◆ Supplied data:
####
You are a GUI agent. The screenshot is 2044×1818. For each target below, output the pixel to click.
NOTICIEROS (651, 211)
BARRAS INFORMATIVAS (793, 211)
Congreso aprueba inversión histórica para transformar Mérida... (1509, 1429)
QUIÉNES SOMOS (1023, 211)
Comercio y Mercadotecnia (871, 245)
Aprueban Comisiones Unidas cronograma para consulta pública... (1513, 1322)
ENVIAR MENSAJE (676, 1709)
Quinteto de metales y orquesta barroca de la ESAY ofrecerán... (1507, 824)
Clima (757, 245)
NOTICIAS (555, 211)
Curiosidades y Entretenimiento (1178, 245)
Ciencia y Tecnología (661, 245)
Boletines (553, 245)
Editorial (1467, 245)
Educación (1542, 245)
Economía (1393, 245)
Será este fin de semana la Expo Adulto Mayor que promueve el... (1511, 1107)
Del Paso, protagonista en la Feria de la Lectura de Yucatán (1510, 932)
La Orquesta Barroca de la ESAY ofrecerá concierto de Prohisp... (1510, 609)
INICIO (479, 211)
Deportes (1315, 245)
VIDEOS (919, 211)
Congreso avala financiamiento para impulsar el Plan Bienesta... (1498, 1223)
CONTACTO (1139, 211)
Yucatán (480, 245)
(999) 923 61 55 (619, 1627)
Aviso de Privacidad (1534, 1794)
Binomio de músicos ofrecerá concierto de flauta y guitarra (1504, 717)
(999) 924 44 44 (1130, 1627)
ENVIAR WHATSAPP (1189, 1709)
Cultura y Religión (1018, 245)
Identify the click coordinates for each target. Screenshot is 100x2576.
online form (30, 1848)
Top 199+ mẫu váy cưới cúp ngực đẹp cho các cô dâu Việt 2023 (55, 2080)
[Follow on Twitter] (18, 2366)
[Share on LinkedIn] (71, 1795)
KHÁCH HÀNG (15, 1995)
####
Working from the records above, find how many lines contain the string "click" and answer with the bare number.

2